● **Exercise goal**: Look through the data below for the line with "Identify the click" and the line with "February 2024 (44, 1990)", then output those two and all lines in between, exactly as written.

● **Exercise data**:
---------------

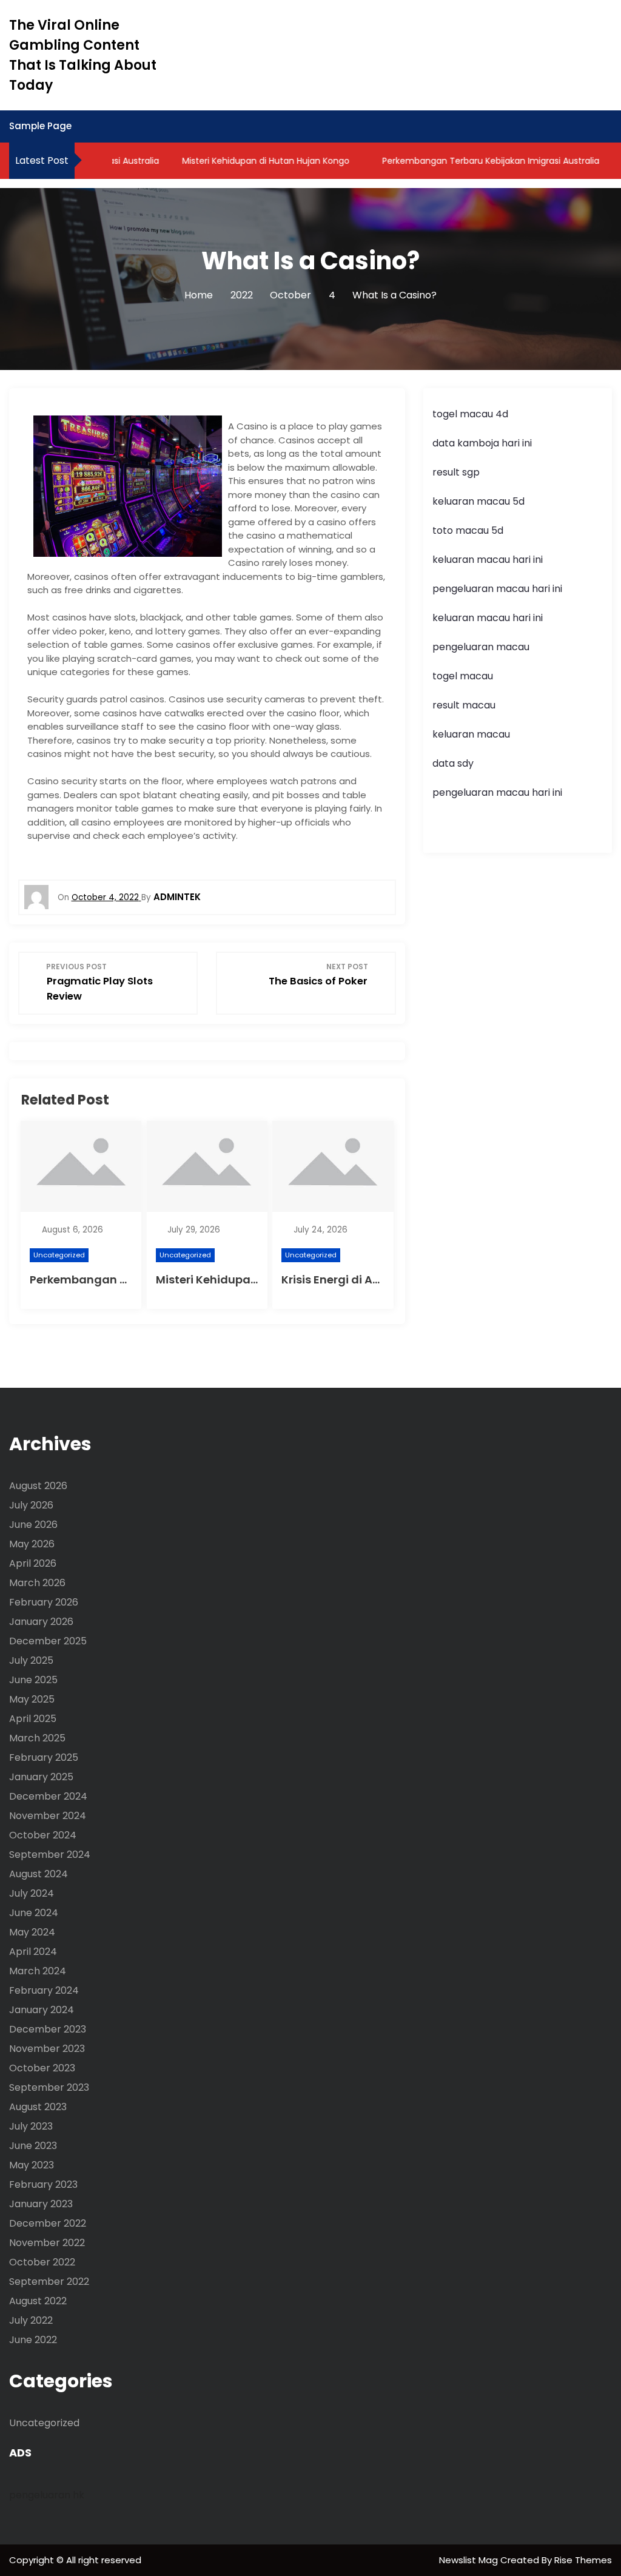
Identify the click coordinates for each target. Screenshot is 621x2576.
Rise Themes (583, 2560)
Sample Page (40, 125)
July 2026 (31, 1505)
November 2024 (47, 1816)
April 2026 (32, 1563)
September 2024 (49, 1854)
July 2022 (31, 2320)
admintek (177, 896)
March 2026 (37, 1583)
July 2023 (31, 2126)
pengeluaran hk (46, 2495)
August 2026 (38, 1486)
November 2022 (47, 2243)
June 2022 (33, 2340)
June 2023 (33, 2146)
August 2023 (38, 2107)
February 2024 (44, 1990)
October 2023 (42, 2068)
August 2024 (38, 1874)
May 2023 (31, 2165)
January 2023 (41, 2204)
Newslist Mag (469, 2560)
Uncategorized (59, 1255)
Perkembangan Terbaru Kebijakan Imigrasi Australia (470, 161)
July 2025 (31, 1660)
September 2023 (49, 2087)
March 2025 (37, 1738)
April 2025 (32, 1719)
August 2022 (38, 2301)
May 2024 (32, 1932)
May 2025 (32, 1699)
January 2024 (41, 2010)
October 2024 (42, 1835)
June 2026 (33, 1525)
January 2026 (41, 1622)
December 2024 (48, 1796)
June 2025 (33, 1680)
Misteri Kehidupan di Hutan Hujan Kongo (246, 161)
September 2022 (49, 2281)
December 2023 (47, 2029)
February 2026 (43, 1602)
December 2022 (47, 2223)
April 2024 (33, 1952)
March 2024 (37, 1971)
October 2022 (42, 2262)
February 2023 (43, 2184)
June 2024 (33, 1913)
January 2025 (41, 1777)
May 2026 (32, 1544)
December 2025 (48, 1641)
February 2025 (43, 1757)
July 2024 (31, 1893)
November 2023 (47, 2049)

---------------

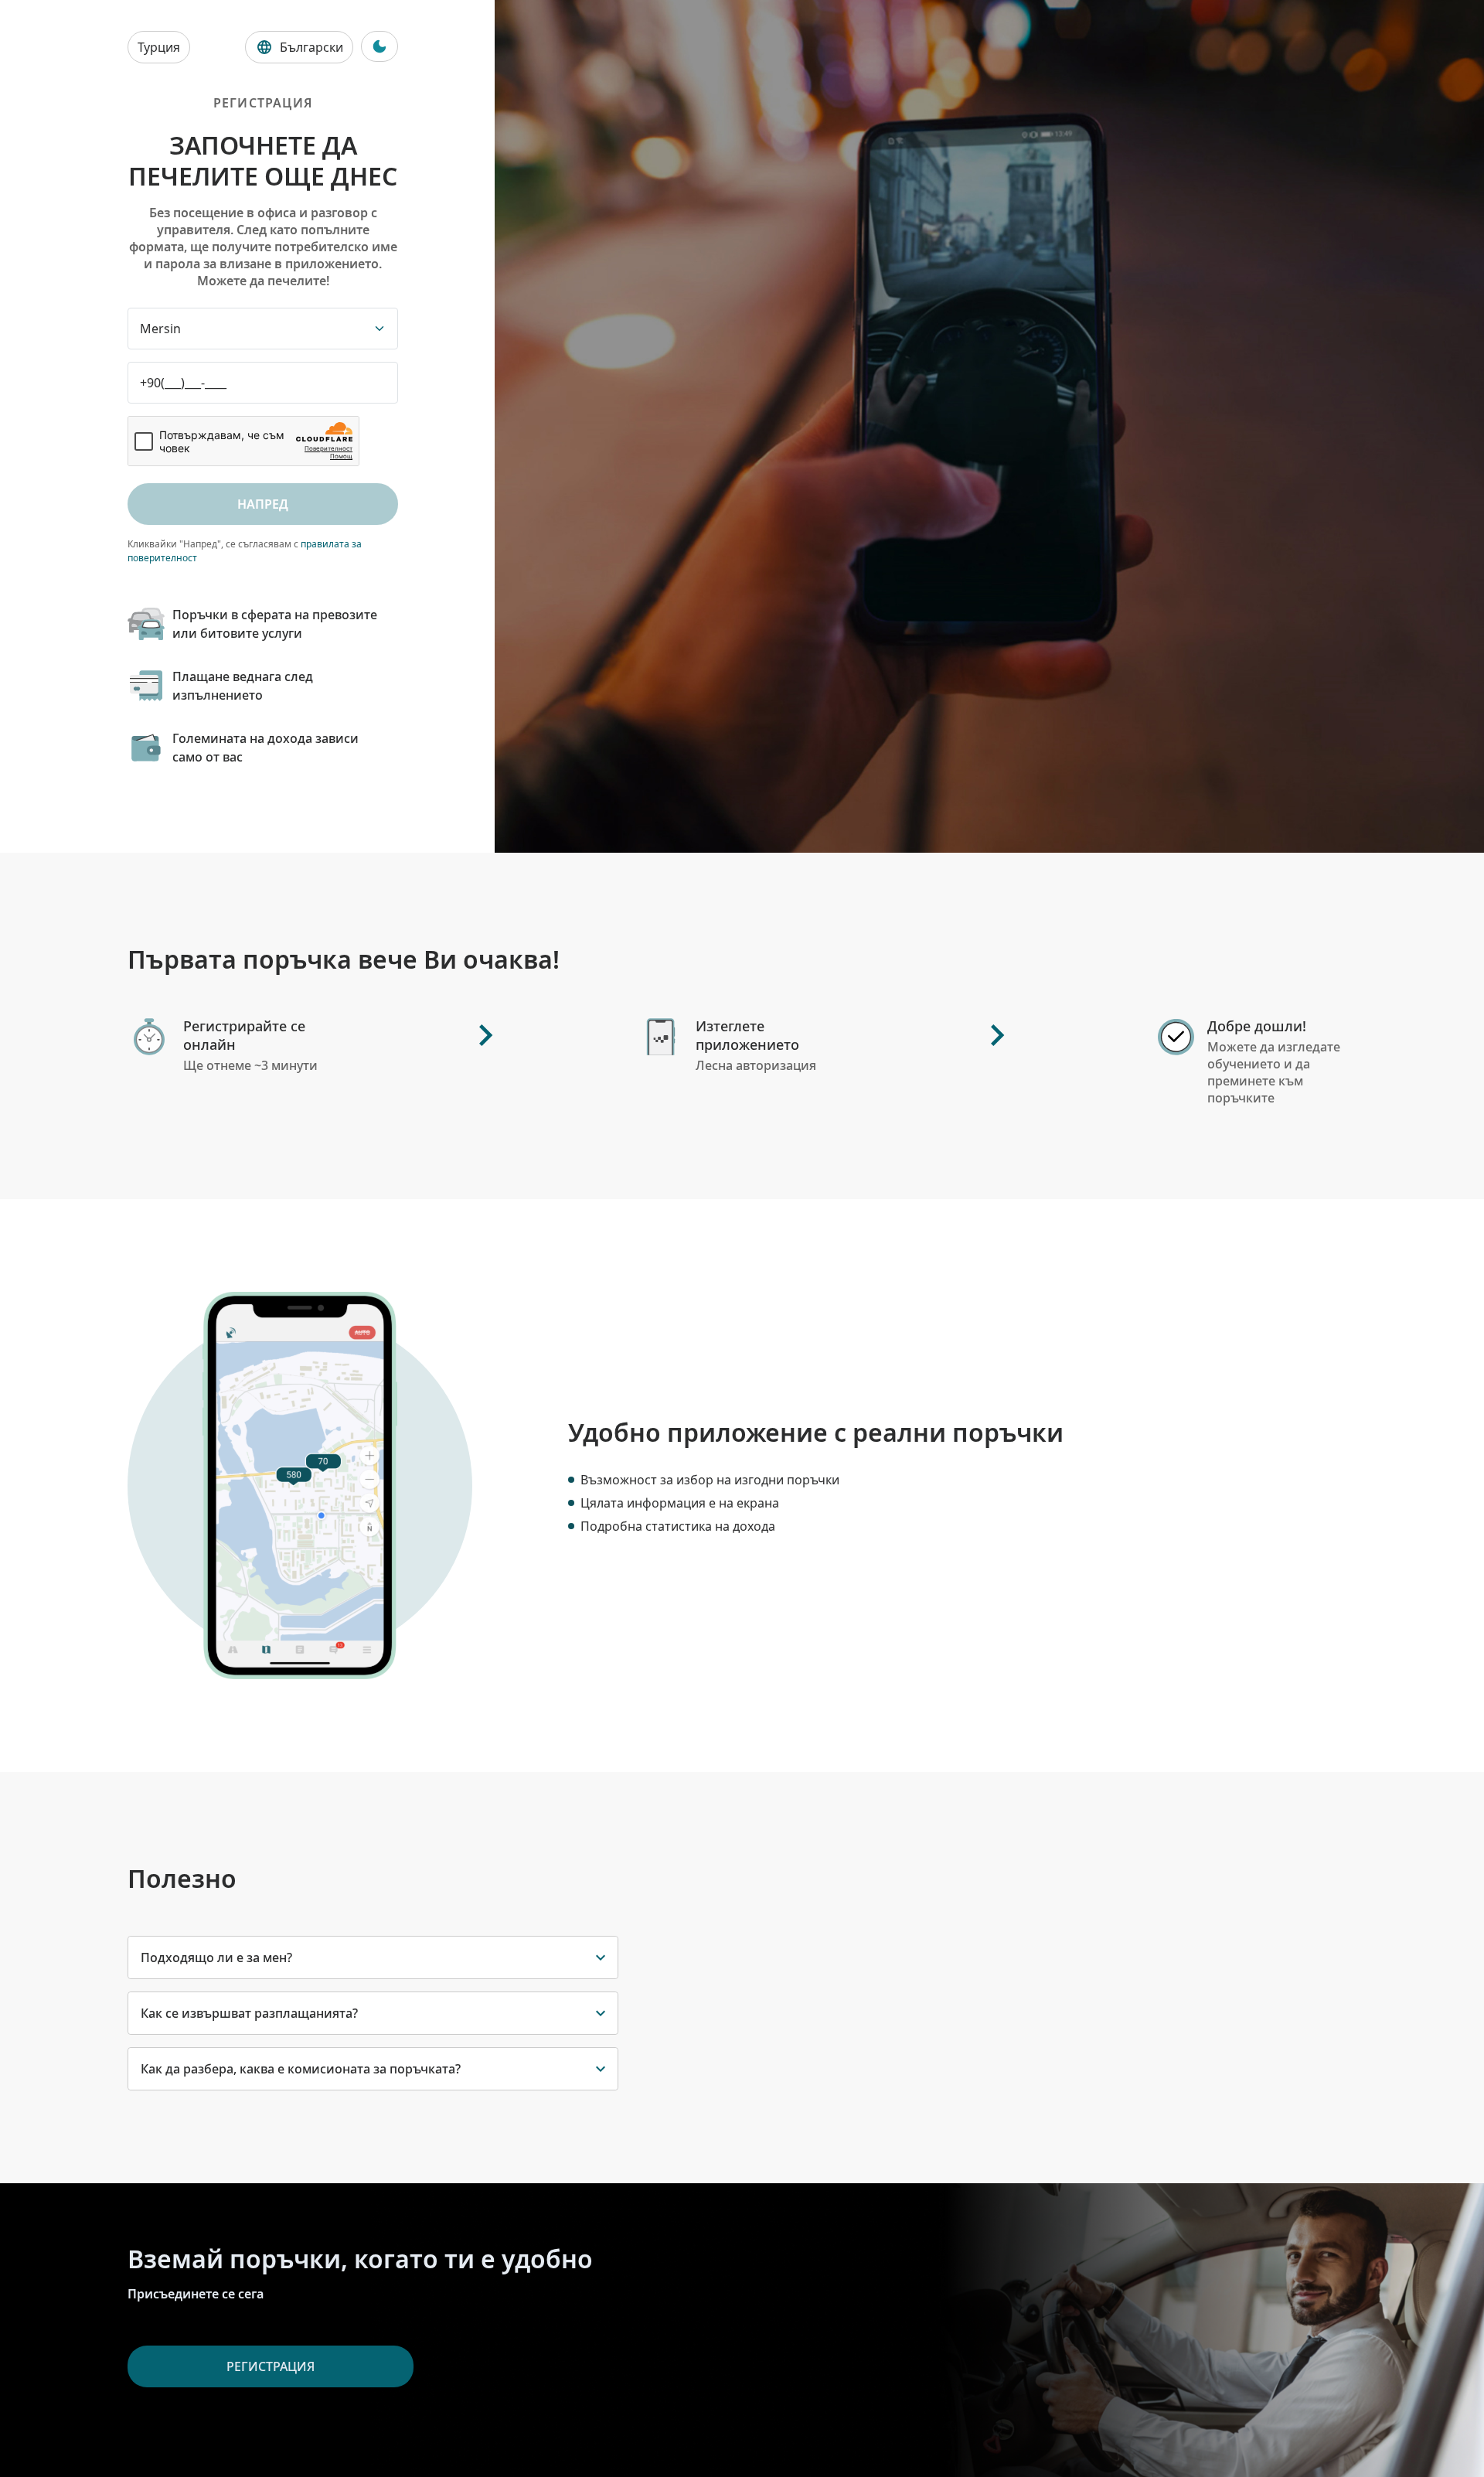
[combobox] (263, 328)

---------------

● **Exercise solution**:
Identify the click coordinates for each target. Screenshot is 621x2576.
Rise Themes (583, 2560)
Sample Page (40, 125)
July 2026 (31, 1505)
November 2024 (47, 1816)
April 2026 (32, 1563)
September 2024 (49, 1854)
July 2022 (31, 2320)
admintek (177, 896)
March 2026 (37, 1583)
July 2023 (31, 2126)
pengeluaran hk (46, 2495)
August 2026 (38, 1486)
November 2022 (47, 2243)
June 2022 (33, 2340)
June 2023 (33, 2146)
August 2023 (38, 2107)
February 2024 (44, 1990)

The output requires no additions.